_EXERCISE INPUT_:
----------

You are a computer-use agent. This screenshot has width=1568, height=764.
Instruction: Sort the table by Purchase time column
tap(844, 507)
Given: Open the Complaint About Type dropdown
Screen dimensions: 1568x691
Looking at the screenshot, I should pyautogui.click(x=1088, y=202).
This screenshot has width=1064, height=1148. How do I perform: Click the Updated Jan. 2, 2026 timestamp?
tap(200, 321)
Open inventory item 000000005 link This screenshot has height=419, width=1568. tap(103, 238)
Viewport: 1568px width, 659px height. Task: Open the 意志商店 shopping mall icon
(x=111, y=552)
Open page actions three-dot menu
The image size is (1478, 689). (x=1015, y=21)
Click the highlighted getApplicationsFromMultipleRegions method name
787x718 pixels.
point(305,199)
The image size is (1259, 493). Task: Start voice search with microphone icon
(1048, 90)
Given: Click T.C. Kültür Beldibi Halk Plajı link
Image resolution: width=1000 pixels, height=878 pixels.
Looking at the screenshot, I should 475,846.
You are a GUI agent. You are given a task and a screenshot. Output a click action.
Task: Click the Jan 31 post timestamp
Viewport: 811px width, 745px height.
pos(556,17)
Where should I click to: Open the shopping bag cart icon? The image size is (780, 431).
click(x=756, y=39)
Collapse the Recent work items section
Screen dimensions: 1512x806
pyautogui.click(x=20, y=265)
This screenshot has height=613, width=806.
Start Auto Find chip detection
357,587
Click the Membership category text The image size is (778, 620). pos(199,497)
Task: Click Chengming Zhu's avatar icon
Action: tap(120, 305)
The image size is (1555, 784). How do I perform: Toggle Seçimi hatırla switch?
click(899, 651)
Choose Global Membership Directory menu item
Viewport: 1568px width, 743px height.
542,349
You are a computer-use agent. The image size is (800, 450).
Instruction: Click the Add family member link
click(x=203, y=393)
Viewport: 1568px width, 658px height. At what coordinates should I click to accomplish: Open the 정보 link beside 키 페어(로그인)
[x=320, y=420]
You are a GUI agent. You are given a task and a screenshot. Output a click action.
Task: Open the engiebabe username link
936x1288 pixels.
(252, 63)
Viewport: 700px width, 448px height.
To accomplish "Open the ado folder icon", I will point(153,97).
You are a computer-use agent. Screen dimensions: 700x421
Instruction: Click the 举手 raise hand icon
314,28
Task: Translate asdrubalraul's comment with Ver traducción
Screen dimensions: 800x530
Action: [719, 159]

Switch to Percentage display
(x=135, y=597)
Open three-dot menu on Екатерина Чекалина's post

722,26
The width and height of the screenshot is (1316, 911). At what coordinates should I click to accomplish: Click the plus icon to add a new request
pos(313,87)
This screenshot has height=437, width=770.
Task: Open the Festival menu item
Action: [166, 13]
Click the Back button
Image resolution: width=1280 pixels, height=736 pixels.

----------

_EXERCISE AIM_: Only the lines containing the word "agent" should be returned from the data above.

_WRITTEN SOLUTION_:
You are a computer-use agent. This screenshot has width=1568, height=764.
You are a GUI agent. You are given a task and a screenshot. Output a click action.
You are a computer-use agent. The image size is (800, 450).
You are a GUI agent. You are given a task and a screenshot. Output a click action.
You are a computer-use agent. Screen dimensions: 700x421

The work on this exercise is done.